The factory designs a "rake" into the suspension to compensate for towing weight, placing the rear higher than the front. This places more weight onto the front axle. The effect is increased when the truck is lifted and the center of gravity is raised. This causes a feeling of roll when cornering. A bit of extra lift in the front transfers the weight more to the rear to balance handling. It makes a big difference!
Kevin has engineered a spacer that corrects the problem. They are made in 1", 1 1/4", and 1 1/2" thicknesses. Quantities are limited to production capabilities, and you may have to wait for a pair to be available.
I have a 3" lift without caster correction. Before the added front lift it was a bit light in the front. Body roll felt uncomfortable, and the handling was squirrelly. With the added lift, I left the beach at Ventura and drove up to over a mile of altitude in 26 road miles with perfect handling. That was a very curvy road with stunning views that kept my eyes off of the road most of the time. The truck handled impeccably! The spacer may be your cure.
PM Kevin at (toolsrus) to see when he may be able to get more made.
 
OME Swaybars

The PO of my 93 put a 40mm (~2.5") OME lift in, then freaked out about body roll and put in a OME front sway bar. He kept the stock one and it came with the rig. I'd say the OME is about 25% thicker and doesn't interfere with my factory locker. The sway is not weird at all. Might be worth looking into.
 
Lots of debate for somebody who already answered their own question: OME medium doesn't have any excessive roll IMO with the regular shocks and he doesn't like the feel of the soft shocks.

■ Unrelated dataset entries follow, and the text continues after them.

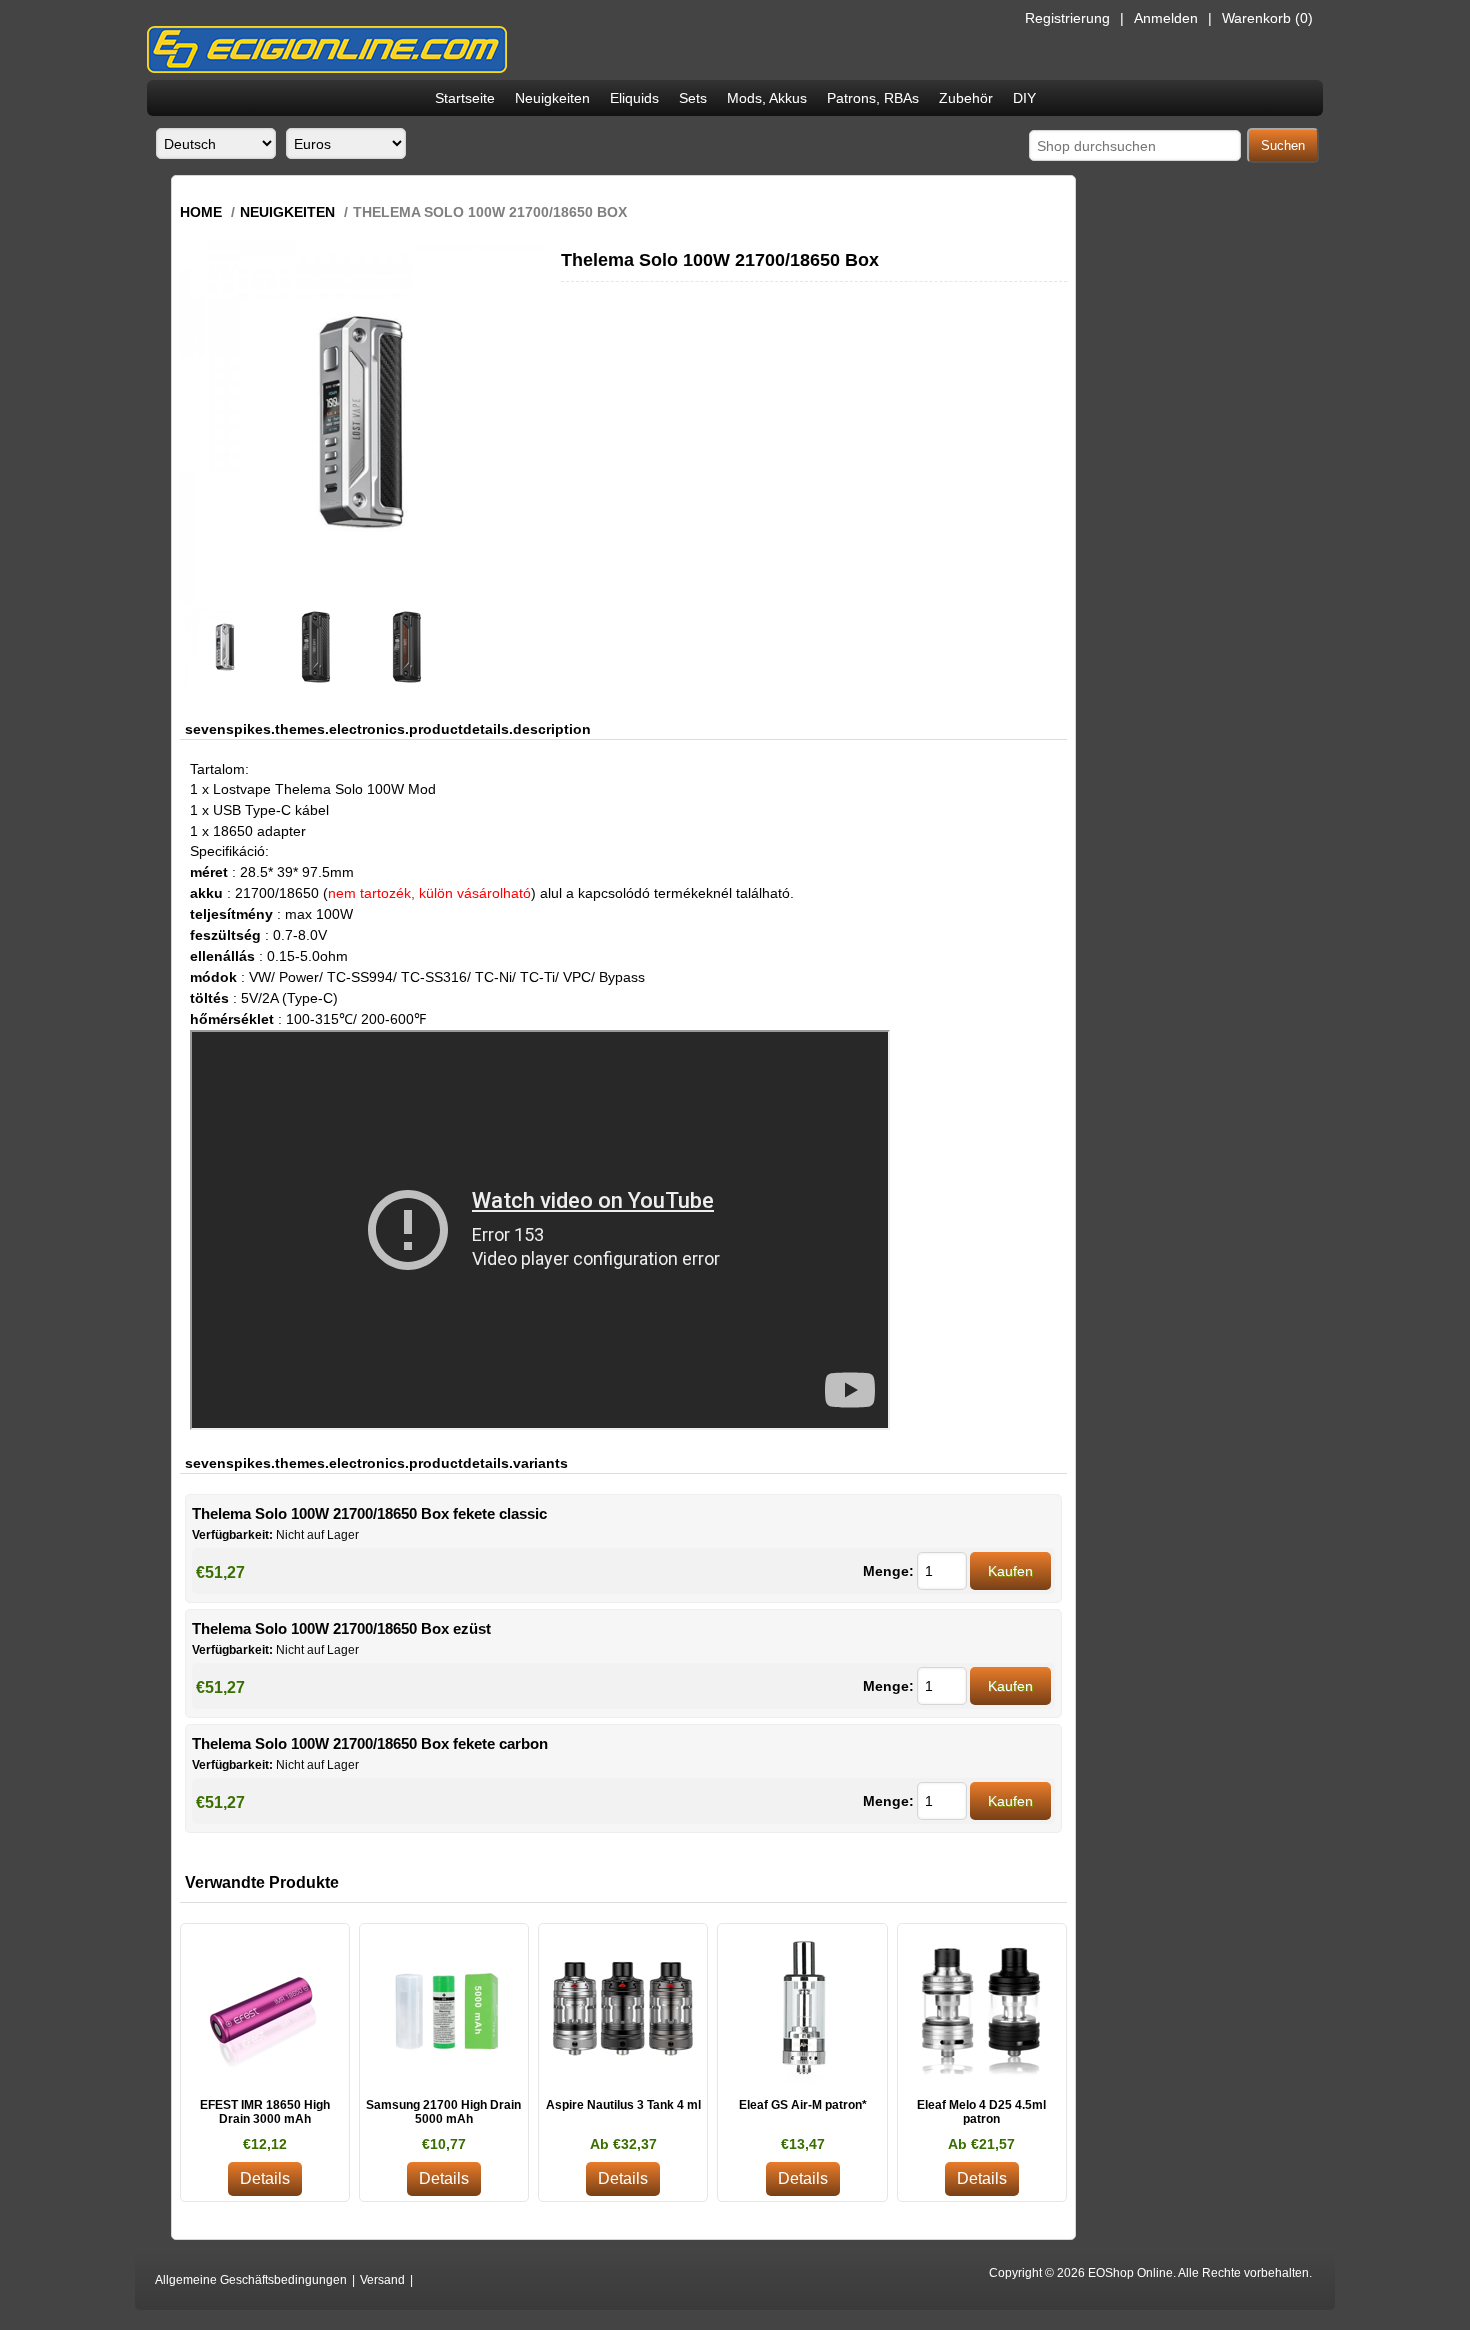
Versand (382, 2280)
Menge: (888, 1571)
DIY (1024, 98)
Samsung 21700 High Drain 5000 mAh (443, 2112)
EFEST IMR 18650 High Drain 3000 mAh (265, 2112)
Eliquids (634, 98)
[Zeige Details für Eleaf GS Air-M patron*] (802, 2008)
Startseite (465, 98)
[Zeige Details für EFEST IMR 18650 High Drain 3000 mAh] (265, 2008)
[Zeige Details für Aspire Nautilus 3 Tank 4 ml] (623, 2008)
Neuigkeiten (552, 98)
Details (265, 2178)
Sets (693, 98)
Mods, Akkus (767, 98)
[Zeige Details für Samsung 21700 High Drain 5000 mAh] (444, 2008)
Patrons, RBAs (873, 98)
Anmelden (1166, 18)
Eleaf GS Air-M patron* (803, 2105)
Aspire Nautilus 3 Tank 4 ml (623, 2105)
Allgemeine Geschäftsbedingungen (251, 2280)
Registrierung (1067, 18)
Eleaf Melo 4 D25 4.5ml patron (981, 2112)
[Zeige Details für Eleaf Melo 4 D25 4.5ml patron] (982, 2008)
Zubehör (966, 98)
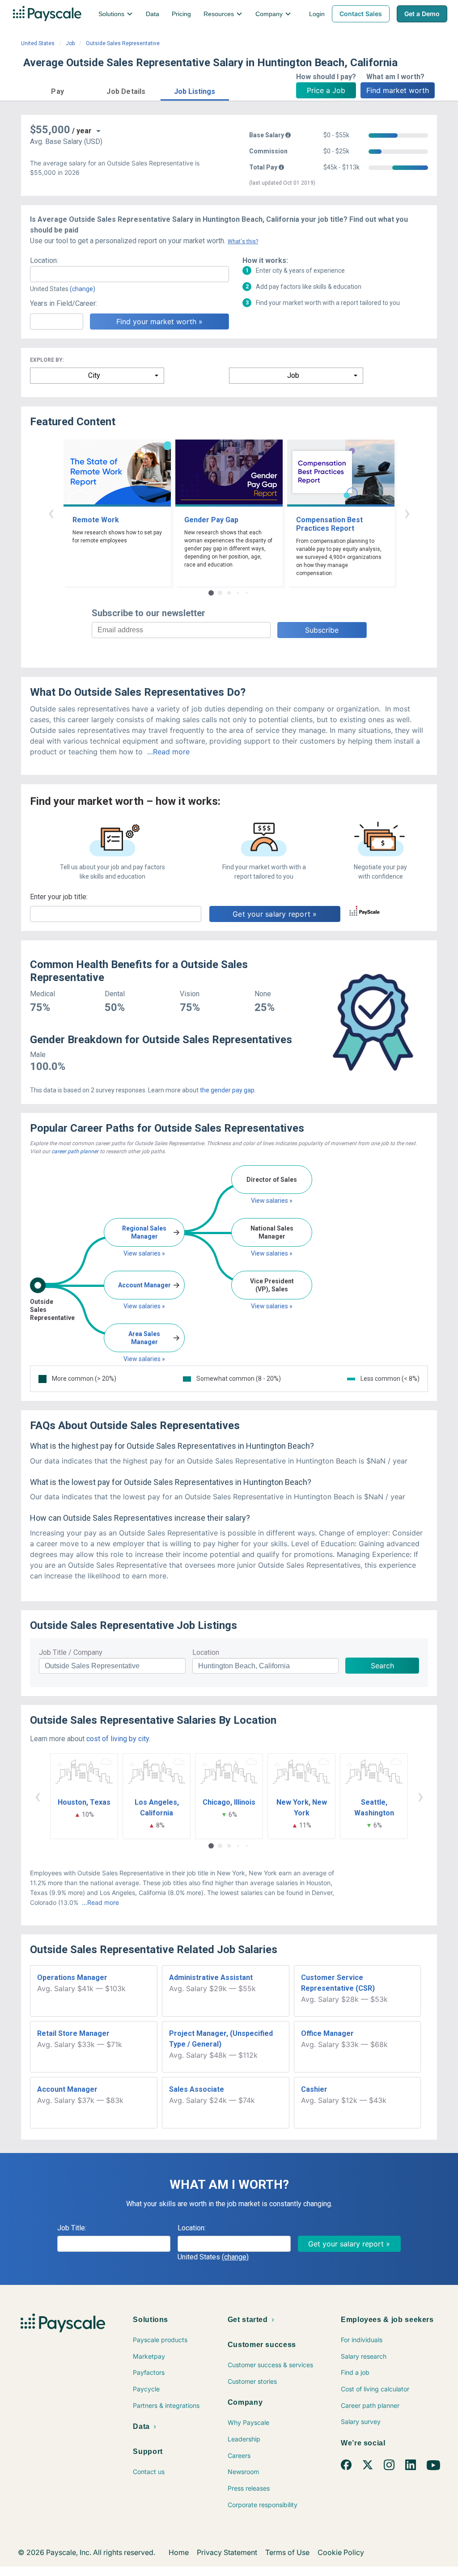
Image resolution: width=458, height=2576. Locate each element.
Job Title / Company (70, 1652)
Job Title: (71, 2228)
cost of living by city (117, 1738)
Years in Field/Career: (63, 303)
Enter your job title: (59, 897)
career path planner (74, 1151)
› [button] (407, 512)
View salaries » (144, 1253)
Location (205, 1652)
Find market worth (397, 90)
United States (38, 43)
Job (70, 43)
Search (382, 1665)
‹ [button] (51, 512)
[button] (57, 90)
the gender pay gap (227, 1090)
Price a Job (326, 90)
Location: (44, 260)
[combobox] (129, 274)
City (94, 375)
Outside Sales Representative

There's only one answer here.
 
One suggestion I'd have that is really cheap (sorry?), but works...

Start by replacing some of the stock swaybar bushings with eurethane. I have gone this route for years, with cars and trucks. For getting a better response without a stiffer feel, replace just the inner strap bushings. To get an effective higher bar rate, replace the straps and the end link rubber with eurethane.

I did this on my old 4 runner with great success, and on dozens of cars, race and street. Most times you can use an off the shelf strap (the kind with the zerk fitting is the best IMO), 27 and 25mm are standard parts for suspension techniques. The multilink bushings might be tougher, but a lot of 'merican iron can interchange (I used some sort of chebby app for my 4R).

Scott Justusson
 
SUMOTOY said:
One suggestion I'd have that is really cheap (sorry?), but works...

Start by replacing some of the stock swaybar bushings with eurethane. I have gone this route for years, with cars and trucks. For getting a better response without a stiffer feel, replace just the inner strap bushings. To get an effective higher bar rate, replace the straps and the end link rubber with eurethane.

I did this on my old 4 runner with great success, and on dozens of cars, race and street. Most times you can use an off the shelf strap (the kind with the zerk fitting is the best IMO), 27 and 25mm are standard parts for suspension techniques. The multilink bushings might be tougher, but a lot of 'merican iron can interchange (I used some sort of chebby app for my 4R).

Scott Justusson

Where would someone get those for an 80?